So last year you guys helped me through installing my HTP Versa Hydro boiler. Well I finished the temp tie ins around Dec 23rd and never touched it again

I knew from the old system that I needed an expansion tank and had bought a little Amtrol ST-5 for it but never put it in. Fast forward to New Years Eve and I go downstairs to find the pressure relief valve on the hot water tank side of the system dumping out gallons of hot water and turning the entire basement into a dripping steam bath. Ok I guess it's time to put in that tank

I put in a 4.5G Watts tank from Home Depot as that's what I could get my hands on. The ST-5 seemed to be borderline on capacity, especially with the very high temps the Hyro reaches compared to a normal water heater. It's in and seems to be working but the meat of my question is on pressures. I've got a gauge on the main water line and it says 54 pounds. This is after the reducer, incoming pressure is 120 pounds. I charged the tank to 54.5 pounds. I then put on the watts pressure gauge I had lying around that has a little red arm to record the top pressure. So far it's shown as high as 61 pounds but that's it. Is that right or should it be rising at all with the tank installed? My assumption is that when water comes in the pressure on the bladder will increase and pressure will still rise, just not as much as if there was no tank.
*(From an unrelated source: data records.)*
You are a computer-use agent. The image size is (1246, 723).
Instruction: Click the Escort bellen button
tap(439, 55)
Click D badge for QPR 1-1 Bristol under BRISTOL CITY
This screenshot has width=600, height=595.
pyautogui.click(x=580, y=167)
I did just read troppers boiler expansion tank sticky. I like that idea but wonder if I could simplify it by using a ball valve with the little drain nub on it. Just just the valve, open the numb, check pressure, close and close??

The little bleeder thing above the tank on the hydronic heat side is seeping a bit. Pressure is about 9 pounds cold but stays at 12 pounds as soon as it warms up.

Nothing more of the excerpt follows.